Civil Air Patrol has its own set of rules; in general, when you are flying a Civil Air Patrol airplane, CAP picks up the tab for the operating costs, including fuel.


Sadly, there have been a few—not many—PBF accidents. They got a lot of press and there was concern that the FAA might step in and regulate PBF. This lead the Air Care Alliance to work with AOPA to put together a superb online training course: “Public Benefit Flying: Balancing Safety and Compassion.” Most PBF organizations require their volunteer pilots to complete the course upon joining.

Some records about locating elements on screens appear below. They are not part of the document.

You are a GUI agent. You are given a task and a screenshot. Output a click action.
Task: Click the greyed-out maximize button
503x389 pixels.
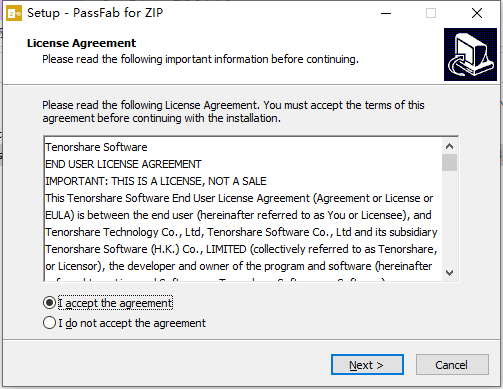(431, 13)
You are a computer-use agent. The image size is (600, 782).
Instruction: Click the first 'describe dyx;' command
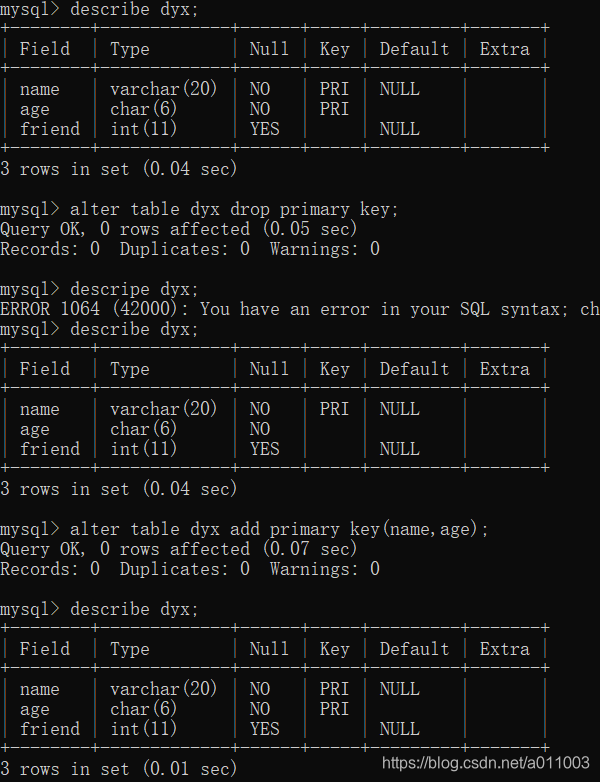click(134, 9)
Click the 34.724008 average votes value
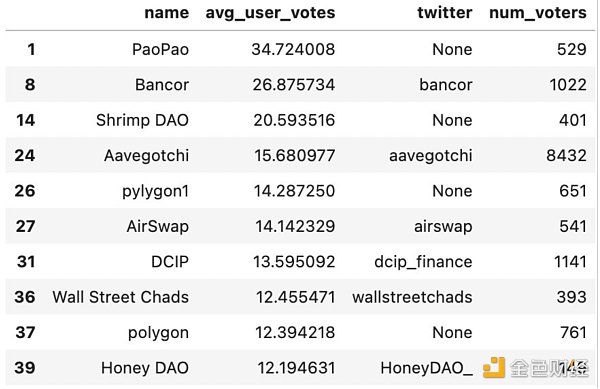600x389 pixels. click(293, 49)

One of the safety concerns is that a volunteer pilot about to make a medical transport flight knows at least some of the nature of the patient he or she is going to transport, which can put pressure on the pilot to go in questionable weather. The world of aviation emergency medical transport long ago stopped telling pilots about the patient to be transported (no more, “it’s a tiny baby who will die otherwise”) because fatal accidents resulted when that played into the pilots go/no go decision.

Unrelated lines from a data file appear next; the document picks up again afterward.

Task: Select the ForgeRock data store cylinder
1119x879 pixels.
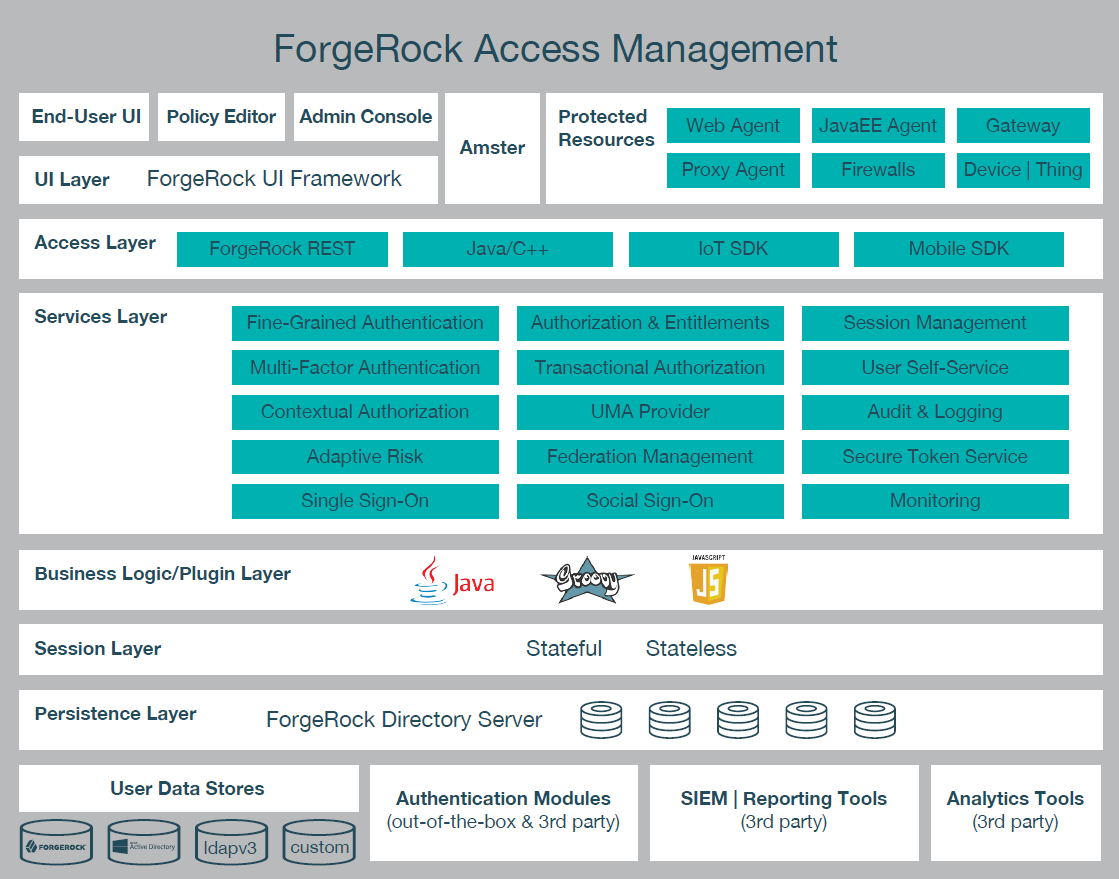Action: pyautogui.click(x=58, y=843)
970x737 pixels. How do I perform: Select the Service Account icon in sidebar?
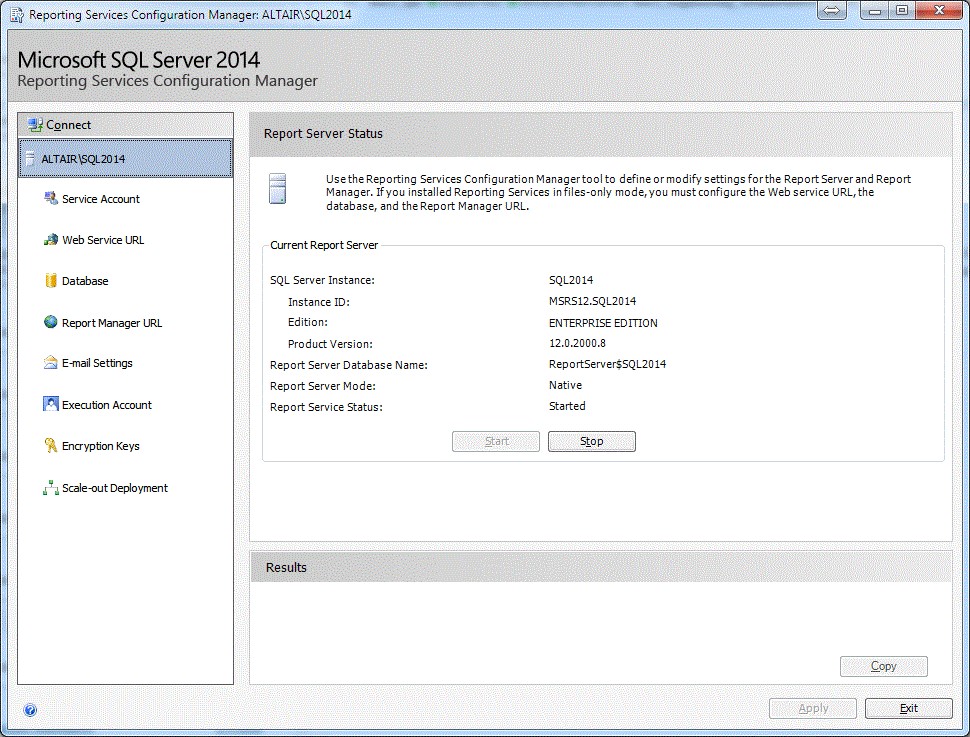tap(49, 199)
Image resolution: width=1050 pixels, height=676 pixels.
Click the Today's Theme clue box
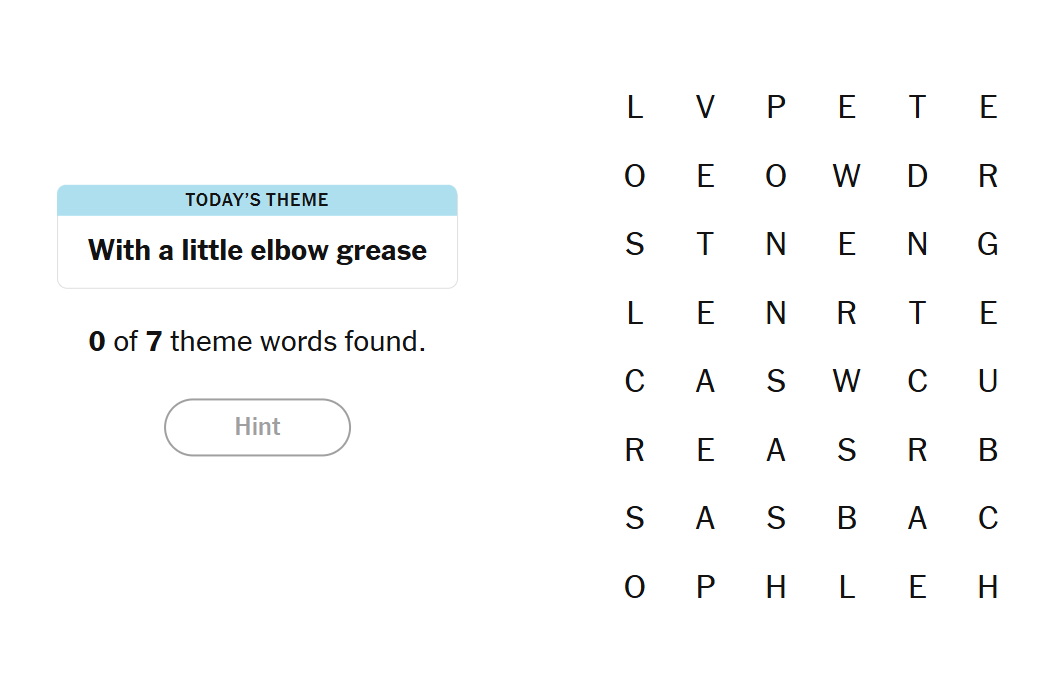coord(257,236)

As a volunteer, you should never feel any pressure to make a particular flight—and the PBF organization should make it clear that you can cancel for any reason. If you do feel any pressure, conscious or unconscious, from the organization to make a flight, it’s a good reason to take your volunteer time and skills elsewhere. After all, there’s no such thing as an emergency takeoff.

I’ll stick in my two cents here—I think flights for PBF organizations should always be called flights, never missions. Mission is a military term and it strongly implies a need to accomplish it—and pilots tend to be very mission-oriented. I think we need to keep in mind that this is volunteer flying, not life and death.


Every day volunteer pilots are using general aviation airplanes to help others—and improving the perception of little airplanes and those who fly them. You love to fly. Why not use your passion and skill to do something with a little airplane that will help someone else and make you feel very good in the process?

Rick Durden has been a volunteer pilot for 25 years and is the author of The Thinking Pilot’s Flight Manual or, How to Survive Flying Little Airplanes and Have a Ball Doing It, Vol. I.